Avant l'arrivée d'un épisode cévenol, je décide d'aller voir ce que donnent les siphons de la rivière du Syrah en cette période de sécheresse. Pat est disponible pour m'accompagner car il ne connait pas cette portion de la cavité, active en permanence.



 La descente du petit puits est vite avalée (enfin presque...) et si le siphon amont n'a guère baissé (un mètre de gagné !) -les tuyaux témoins de la tentative de désamorçage 20 ans plus tôt sont toujours là- le siphon aval laisse place à un conduit accessible à l'air libre !





Enfin pas longtemps ... Pat n'écoutant que son courage, je le laisse tenter le passage au ras du plafond ; mon boitier d'éclairage n'étant pas étanche, je le laisse se sacrifier pour la bonne cause (oh ! la mauvaise excuse).



Une vingtaine de mètres plus loin il bute sur une escalade de 4 m et un étroit pertuis au sol mais l'eau courante a disparu dans la voûte mouillante !






Au retour, Pat rejoue au sous-marin et il est temps d'aller se réchauffer à l'extérieur !




Jeudi 02 novembre
aven du GOULOT
Benjamin, Guillaume, Thierry
Une minuscule fissure est découverte par Guillaume sur le plateau de Labeaume... Après un bref repérage, nous y revenons le jeudi alerté par son auteur qui y a détecté un sérieux courant d'air au coucher du soleil !

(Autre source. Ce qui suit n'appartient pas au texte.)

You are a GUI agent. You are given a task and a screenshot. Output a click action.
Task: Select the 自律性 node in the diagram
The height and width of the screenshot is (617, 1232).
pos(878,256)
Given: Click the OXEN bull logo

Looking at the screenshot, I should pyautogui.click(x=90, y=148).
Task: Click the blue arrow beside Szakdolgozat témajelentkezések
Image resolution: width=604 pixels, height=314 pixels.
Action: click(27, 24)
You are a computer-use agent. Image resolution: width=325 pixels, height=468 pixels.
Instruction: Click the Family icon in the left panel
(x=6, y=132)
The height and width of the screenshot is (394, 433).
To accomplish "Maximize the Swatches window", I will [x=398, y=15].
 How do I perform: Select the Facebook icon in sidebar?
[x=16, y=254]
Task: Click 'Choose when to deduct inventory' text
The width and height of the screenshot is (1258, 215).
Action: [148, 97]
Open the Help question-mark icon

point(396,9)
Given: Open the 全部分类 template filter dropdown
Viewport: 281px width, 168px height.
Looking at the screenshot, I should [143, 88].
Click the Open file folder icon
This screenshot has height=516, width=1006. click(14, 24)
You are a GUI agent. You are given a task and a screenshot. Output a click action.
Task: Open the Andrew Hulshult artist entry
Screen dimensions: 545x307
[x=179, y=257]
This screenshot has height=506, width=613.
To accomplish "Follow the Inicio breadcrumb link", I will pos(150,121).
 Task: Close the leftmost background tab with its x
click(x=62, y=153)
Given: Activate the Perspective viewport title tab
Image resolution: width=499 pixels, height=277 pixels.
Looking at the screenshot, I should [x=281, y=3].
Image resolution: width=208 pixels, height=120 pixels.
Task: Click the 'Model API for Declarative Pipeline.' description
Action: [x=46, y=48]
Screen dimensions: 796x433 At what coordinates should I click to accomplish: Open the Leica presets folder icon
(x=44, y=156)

 Arrivés sur place nous constatons que Guillaume a bien élargi l'entrée ; nous y travaillons une paire d'heures pour parvenir à franchir 6 m de verticale. Les pierres dévalent, elles, bien plus bas mais il faudra un peu d'huile de coude pour aménager le passage. A suivre...

lundi 30 octobre 2017

Dimanche 29 octobre

Aven SYRAH

Anne-Marie, Pat, Thierry
Benjamin en extérieur

Ce bel après-midi d'automne, j'invite Anne-Marie et Pat à découvrir l'aven Syrah à Chauzon, une belle exploration réalisée en 1995.


L'entrée historique étant désormais rebouchée, nous nous équipons devant l'entrée supérieure aval ; Benjamin ira prospecter, étant en convalescence.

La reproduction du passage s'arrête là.